-------- ROWS --------

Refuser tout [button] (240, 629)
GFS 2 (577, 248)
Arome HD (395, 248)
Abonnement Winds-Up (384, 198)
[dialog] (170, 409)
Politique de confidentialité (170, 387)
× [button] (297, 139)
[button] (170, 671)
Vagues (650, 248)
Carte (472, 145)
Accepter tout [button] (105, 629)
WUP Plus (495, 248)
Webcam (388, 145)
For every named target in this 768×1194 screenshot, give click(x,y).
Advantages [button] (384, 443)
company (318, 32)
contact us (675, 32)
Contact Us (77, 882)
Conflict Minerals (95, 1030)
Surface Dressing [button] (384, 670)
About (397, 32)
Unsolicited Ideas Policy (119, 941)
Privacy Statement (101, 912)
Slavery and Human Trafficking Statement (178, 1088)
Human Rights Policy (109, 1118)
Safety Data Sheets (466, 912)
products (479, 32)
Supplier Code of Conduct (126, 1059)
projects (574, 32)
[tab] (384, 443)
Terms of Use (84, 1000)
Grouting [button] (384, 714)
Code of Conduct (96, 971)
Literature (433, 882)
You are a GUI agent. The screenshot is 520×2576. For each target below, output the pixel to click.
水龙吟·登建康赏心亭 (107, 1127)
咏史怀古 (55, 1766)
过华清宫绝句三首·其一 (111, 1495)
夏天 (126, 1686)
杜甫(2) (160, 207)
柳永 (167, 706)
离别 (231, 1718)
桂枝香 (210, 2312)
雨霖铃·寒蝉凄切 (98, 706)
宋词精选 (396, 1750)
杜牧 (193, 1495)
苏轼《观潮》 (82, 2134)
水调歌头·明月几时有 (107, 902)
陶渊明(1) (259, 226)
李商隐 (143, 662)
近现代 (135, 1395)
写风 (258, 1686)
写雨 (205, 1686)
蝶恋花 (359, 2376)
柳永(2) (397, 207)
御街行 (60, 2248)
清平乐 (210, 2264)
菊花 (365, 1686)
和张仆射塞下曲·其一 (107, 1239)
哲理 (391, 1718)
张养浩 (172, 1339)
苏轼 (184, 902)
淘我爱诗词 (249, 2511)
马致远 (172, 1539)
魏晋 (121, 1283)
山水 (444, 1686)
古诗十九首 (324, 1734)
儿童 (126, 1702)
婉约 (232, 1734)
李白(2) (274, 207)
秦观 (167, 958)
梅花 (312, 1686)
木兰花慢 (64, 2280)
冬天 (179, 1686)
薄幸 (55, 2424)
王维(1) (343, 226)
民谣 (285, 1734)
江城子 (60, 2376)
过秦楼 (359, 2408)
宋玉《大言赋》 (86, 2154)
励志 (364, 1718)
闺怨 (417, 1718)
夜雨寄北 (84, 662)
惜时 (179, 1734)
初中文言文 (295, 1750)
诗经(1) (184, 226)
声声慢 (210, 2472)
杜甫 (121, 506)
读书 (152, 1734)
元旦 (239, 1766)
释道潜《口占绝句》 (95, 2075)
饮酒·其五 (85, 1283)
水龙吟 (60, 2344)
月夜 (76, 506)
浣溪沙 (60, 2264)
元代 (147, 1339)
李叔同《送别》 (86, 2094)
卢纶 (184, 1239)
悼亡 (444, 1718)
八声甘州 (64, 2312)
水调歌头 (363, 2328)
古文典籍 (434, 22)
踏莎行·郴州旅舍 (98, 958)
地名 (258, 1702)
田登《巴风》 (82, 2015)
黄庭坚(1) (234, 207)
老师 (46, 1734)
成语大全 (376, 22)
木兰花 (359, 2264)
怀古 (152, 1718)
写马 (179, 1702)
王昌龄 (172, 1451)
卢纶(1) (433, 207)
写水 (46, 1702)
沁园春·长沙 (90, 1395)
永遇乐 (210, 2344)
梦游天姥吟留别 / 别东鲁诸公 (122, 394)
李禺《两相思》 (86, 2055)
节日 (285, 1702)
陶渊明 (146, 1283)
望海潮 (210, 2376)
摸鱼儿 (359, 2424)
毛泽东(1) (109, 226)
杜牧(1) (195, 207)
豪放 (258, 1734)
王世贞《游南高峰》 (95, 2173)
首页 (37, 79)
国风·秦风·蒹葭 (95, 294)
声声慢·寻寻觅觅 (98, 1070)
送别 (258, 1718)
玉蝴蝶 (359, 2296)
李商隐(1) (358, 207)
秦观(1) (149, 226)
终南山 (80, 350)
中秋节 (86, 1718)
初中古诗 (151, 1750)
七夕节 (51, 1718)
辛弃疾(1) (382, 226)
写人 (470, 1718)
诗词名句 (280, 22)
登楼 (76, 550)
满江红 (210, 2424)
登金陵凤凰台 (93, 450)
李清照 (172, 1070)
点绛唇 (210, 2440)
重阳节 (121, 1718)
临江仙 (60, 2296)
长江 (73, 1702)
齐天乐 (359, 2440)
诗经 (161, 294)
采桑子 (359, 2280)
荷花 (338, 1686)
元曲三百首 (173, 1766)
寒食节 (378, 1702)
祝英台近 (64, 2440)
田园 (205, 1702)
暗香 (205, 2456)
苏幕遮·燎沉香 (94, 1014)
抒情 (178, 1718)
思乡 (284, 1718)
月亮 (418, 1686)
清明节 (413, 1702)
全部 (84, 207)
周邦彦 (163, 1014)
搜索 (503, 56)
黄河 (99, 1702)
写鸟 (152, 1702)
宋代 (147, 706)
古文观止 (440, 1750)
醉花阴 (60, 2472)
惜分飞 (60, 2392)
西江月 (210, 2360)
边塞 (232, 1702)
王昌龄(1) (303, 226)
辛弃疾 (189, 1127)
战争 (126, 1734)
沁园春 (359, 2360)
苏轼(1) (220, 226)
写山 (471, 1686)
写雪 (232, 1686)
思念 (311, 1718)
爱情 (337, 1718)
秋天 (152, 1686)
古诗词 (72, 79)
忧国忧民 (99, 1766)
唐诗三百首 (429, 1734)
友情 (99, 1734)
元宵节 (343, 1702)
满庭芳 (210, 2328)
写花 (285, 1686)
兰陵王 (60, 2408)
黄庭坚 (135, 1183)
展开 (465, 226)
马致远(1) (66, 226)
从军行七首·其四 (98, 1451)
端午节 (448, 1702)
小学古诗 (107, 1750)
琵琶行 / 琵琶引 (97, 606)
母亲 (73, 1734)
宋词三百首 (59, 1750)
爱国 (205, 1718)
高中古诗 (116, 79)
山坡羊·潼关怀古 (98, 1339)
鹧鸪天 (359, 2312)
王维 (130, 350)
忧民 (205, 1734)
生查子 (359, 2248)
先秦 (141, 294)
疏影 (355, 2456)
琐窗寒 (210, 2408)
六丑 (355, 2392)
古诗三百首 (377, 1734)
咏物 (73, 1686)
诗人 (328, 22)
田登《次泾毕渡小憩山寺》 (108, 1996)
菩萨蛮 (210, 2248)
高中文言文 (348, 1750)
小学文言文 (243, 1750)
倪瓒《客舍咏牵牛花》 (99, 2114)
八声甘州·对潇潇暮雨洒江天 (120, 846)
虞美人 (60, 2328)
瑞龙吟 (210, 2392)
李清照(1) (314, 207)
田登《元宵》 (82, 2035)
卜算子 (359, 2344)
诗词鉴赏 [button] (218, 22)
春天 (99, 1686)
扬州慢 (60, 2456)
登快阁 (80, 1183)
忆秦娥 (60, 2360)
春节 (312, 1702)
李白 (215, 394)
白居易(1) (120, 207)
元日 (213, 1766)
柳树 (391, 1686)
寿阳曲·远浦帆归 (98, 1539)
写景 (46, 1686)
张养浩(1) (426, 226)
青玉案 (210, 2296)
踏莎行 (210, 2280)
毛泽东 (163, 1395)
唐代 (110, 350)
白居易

--------

GIVEN EXERCISE
State how many lines in the items above contain the word "Code", and reply with that number only.

ANSWER TO THIS EXERCISE
2